* [Exercise instructions] Can you rewrite the records beginning with the line that contains "[Share] (576, 28)" and continuing through the line that contains "Pine Grove (102, 2422)", requests included, offsetting each answer coordinate by adding 81 to both numbers? Leave every number in the requests unchanged.

* [Stored dataset items]
+ + + +
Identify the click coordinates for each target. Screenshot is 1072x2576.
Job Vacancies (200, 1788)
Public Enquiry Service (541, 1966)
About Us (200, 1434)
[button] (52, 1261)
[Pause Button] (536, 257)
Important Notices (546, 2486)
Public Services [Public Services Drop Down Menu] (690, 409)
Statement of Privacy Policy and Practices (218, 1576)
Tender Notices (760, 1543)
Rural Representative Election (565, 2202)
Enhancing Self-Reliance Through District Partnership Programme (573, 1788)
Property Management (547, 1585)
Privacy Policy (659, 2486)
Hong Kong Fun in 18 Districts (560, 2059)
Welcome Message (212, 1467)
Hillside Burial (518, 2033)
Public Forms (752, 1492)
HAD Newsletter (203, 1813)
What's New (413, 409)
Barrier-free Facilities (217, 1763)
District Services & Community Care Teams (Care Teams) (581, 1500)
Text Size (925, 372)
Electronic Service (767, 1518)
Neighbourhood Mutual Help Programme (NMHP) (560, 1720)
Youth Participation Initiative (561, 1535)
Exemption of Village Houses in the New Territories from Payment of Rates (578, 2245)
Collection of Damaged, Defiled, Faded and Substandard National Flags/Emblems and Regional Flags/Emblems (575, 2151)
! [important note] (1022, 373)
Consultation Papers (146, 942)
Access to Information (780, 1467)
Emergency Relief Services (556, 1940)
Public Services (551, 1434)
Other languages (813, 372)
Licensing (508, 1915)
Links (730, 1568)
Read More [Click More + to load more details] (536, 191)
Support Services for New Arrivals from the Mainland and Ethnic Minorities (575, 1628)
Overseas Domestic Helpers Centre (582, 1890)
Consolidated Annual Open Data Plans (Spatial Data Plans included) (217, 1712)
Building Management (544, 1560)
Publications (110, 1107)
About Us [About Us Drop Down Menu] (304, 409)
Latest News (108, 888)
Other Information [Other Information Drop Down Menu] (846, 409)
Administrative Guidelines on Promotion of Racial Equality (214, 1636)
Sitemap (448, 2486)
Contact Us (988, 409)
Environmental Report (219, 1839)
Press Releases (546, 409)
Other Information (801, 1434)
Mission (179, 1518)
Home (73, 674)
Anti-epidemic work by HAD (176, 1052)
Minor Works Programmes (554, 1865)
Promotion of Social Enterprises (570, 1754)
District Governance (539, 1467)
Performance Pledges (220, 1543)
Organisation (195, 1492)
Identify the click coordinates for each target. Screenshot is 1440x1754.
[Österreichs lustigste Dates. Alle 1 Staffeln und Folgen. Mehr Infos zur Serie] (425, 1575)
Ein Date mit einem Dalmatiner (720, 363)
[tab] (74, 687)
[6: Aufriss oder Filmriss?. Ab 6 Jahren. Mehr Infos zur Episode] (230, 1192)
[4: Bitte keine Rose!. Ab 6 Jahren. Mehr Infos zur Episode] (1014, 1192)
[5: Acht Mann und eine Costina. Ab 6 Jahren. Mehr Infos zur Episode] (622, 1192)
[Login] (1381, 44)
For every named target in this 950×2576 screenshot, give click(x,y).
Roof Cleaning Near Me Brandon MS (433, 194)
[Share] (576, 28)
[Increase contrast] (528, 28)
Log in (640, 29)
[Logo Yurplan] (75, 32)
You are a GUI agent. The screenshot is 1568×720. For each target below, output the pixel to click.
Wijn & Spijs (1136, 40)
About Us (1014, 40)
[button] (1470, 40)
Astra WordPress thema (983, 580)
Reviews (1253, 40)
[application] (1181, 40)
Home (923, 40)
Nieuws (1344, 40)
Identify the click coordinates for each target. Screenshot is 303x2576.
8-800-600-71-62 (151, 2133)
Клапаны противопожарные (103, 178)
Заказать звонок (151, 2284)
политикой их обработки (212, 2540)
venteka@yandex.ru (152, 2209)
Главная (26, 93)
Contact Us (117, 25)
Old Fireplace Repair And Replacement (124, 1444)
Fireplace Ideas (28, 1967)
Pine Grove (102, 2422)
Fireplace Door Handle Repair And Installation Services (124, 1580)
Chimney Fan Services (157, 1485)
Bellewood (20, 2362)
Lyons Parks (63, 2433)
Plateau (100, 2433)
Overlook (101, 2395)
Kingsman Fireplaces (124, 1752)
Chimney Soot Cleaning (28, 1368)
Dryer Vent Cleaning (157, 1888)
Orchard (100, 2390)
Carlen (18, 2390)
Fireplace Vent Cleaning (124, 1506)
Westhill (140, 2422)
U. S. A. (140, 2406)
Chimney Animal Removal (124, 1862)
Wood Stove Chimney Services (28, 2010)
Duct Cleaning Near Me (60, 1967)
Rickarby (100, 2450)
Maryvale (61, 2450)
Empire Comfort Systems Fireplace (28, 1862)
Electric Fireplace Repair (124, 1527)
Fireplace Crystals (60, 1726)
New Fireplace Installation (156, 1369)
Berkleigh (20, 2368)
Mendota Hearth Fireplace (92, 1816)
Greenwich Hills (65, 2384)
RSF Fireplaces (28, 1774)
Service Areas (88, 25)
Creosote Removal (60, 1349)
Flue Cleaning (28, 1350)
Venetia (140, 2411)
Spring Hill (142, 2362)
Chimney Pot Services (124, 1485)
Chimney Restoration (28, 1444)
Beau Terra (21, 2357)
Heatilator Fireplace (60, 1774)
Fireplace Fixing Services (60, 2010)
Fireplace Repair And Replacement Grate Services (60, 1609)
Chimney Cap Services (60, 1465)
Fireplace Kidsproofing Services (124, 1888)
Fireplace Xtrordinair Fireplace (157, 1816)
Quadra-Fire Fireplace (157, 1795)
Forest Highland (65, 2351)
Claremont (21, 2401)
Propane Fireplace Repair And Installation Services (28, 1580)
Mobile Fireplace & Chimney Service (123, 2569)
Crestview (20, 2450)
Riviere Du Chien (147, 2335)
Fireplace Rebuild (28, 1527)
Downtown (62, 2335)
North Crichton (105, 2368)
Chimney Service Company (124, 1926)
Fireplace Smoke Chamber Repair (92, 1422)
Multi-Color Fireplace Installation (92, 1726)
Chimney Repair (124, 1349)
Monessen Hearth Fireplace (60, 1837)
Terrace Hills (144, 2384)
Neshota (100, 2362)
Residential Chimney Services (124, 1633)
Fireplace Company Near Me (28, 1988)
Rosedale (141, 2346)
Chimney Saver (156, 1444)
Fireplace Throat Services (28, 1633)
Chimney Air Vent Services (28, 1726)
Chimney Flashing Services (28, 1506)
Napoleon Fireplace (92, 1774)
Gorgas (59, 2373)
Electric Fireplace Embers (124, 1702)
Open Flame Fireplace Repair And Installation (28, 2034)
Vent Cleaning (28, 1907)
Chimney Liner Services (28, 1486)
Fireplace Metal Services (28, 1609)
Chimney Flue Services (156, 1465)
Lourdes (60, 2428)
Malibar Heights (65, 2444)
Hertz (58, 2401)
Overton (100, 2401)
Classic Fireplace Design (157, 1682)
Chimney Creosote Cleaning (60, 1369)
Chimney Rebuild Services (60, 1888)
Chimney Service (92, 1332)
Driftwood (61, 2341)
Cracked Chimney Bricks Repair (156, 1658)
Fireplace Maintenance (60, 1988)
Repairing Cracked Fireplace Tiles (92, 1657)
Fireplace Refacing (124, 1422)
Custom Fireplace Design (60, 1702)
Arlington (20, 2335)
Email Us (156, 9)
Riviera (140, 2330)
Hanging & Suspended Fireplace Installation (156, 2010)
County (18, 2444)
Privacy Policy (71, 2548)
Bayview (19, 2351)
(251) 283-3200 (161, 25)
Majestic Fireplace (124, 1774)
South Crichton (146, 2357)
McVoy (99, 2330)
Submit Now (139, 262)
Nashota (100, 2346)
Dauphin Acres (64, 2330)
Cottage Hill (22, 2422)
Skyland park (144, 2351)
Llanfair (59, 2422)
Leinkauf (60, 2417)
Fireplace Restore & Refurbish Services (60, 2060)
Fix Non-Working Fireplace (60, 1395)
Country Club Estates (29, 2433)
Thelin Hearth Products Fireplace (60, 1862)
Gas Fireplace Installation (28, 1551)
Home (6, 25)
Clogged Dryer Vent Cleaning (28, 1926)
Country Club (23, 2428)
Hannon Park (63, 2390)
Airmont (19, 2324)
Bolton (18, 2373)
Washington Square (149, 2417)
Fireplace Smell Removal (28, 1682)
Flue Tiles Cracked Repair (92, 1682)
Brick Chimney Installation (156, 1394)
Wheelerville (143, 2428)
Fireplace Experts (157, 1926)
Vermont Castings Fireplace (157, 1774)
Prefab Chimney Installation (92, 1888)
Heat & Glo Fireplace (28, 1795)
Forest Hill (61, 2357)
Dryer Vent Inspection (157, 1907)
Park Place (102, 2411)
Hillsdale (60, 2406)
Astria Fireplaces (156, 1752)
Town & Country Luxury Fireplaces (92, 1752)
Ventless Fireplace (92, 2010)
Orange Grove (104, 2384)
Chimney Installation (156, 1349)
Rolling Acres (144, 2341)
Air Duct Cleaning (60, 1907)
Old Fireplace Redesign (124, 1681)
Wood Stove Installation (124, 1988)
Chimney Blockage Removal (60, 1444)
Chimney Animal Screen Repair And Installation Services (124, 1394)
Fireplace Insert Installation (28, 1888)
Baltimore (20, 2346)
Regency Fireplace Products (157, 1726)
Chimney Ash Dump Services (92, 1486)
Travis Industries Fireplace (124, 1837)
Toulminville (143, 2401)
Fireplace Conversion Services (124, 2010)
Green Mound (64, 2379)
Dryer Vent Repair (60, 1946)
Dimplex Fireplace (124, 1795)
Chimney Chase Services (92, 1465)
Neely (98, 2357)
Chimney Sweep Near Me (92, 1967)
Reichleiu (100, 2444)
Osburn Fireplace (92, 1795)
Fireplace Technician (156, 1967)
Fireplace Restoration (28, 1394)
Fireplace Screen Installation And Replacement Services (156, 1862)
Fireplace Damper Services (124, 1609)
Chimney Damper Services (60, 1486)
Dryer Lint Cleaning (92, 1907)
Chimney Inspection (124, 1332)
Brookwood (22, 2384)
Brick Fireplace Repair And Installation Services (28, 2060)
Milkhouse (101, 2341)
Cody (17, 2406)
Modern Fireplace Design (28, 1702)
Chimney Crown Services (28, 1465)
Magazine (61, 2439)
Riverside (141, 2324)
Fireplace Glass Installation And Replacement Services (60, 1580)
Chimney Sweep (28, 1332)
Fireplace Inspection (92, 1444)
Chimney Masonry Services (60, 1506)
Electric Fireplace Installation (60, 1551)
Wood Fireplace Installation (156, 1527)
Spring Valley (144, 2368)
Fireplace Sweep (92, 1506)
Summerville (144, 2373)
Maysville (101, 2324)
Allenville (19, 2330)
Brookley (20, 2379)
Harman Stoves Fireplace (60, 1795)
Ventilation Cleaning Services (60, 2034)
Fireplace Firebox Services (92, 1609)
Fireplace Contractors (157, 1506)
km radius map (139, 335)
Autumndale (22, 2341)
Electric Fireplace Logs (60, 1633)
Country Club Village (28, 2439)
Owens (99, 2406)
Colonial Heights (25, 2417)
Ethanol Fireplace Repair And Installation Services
+ + + +
* [Response]
[Share] (657, 109)
[Increase contrast] (609, 109)
Log in (721, 110)
[Logo Yurplan] (156, 113)
You are a GUI agent. The screenshot is 1568×720. For each target below, output the pixel to click.
Wijn & Spijs (1217, 121)
About Us (1095, 121)
[button] (1551, 121)
Astra WordPress thema (1064, 661)
Reviews (1334, 121)
[application] (1262, 121)
Home (1004, 121)
Nieuws (1425, 121)
Identify the click coordinates for each target. Screenshot is 303x2576.
8-800-600-71-62 (232, 2214)
Клапаны противопожарные (184, 259)
Заказать звонок (232, 2365)
политикой их обработки (293, 2621)
venteka@yandex.ru (233, 2290)
Главная (107, 174)
Contact Us (198, 106)
Old Fireplace Repair And Replacement (205, 1525)
Fireplace Ideas (109, 2048)
Pine Grove (183, 2503)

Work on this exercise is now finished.